Holzkohle als Entfeuchter: Tipps gegen einen feuchten Keller

Wenn der Keller oder der Dachboden erst einmal nass ist, dann sind die Probleme oft groß. Es kann sich Schimmel bilden, dessen Beseitigung häufig mit hohen Kosten verbunden ist. Wenn auch Sie mit einem derartigen Problem zu kämpfen haben, können Sie schon früh eingreifen und dem nassen Keller kostengünstig den Gar ausmachen.

Hierzu bietet sich ein altes Hausmittelchen an, mit dem Sie wirkungsvoll für Abhilfe sorgen können. Dieses ist nicht nur besonders kostengünstig, sondern sorgt zudem dafür, dass ein muffiger Geruch erst gar nicht erst eine Chance hat. Ein bewährter Haushaltstipp besteht darin, Holzkohle als Entfeuchter zu verwenden. Hierzu sollten Sie mehrere Dosen zur Hand nehmen und in etwa drei bis fünf Zentimeter große Löcher in deren Deckel bohren. In jede Dose legen Sie daraufhin ein Holzkohlbrikett und verschließen die Teile. Anschließend nehmen Sie die fertigen Dosen und platzieren Sie sie an den entsprechenden feuchten Stellen. Sie können sie sowohl in die Mitte des Kellers stellen als auch auf die Böden von Kleiderschränken, in denen die Kleidungsstücke sonst oftmals ganz klamm hängen. Die Briketts in den Dosen binden dank der Löcher die Feuchtigkeit auf eine besonders effektive Art und Weise.

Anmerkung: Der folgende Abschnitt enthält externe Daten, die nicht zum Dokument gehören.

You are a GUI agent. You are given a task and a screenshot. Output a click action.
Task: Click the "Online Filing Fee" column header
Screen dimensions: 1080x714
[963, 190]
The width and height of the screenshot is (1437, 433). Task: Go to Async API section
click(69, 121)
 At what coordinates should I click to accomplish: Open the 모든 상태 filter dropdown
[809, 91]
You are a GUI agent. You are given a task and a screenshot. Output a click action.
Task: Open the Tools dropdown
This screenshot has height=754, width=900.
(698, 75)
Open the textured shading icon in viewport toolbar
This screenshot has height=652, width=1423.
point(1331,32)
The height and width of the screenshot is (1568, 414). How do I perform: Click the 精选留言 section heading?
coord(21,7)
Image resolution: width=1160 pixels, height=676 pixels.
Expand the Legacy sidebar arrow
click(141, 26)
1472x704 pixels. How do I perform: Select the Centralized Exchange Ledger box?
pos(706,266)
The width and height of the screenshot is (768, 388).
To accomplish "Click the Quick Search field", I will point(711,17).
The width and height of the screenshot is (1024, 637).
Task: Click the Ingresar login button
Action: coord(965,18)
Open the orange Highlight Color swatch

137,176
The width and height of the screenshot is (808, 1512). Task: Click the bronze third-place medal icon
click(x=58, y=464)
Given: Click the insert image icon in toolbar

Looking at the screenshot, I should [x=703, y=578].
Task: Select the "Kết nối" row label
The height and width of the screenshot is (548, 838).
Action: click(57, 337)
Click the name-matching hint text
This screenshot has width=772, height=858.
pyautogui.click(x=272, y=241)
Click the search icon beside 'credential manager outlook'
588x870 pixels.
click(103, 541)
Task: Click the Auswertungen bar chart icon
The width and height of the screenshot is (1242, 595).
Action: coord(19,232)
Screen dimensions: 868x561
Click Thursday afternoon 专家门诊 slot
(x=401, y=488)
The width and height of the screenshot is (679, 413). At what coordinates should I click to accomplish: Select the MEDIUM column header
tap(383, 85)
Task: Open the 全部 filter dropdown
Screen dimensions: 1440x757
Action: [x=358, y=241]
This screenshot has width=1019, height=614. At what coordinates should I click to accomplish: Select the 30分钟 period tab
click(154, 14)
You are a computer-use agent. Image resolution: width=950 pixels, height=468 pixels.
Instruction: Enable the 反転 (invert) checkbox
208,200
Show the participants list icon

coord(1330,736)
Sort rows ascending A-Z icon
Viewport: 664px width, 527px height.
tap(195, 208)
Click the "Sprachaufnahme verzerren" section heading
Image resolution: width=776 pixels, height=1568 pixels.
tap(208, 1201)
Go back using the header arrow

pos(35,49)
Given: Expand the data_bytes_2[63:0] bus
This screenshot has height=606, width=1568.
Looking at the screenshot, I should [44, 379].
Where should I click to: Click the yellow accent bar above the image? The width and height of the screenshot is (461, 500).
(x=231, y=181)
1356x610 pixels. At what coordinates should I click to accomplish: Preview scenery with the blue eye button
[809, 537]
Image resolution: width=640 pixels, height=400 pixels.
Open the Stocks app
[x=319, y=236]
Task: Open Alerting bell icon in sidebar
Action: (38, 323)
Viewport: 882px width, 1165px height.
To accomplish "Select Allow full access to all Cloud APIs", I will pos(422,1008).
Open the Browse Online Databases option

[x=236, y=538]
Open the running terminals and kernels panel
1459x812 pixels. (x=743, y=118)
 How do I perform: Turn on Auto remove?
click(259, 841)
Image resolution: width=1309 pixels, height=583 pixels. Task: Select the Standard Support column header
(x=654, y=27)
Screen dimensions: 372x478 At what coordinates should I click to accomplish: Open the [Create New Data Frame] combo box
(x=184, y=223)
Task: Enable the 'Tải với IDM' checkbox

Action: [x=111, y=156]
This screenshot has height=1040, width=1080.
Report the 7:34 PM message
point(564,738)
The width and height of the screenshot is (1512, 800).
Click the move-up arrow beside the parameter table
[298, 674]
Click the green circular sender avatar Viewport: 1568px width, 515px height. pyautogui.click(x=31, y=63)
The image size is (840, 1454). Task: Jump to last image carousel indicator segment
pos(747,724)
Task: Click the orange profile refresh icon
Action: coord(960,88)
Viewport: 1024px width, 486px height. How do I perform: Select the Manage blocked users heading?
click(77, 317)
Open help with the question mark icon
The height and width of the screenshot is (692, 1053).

Je nachdem, wie feucht der jeweilige Raum ist, müssen Sie die Dosen mit den Briketts schneller oder langsamer durch neue ersetzen. Sie sollten mit dem Austausch höchstens drei Monate warten. Eine regelmäßige Kontrolle hat sich als empfehlenswert erwiesen. Zeigen die Dosen keine Wirkung mehr und fühlt sich der Raum wieder feucht an, so sind die Dosen umgehend auszutauschen. Beim richtigen Einsatz sind diese selbstgemachten Entfeuchter mindestens genauso wirksam wie gängige und oftmals teure Produkte auf dem Markt.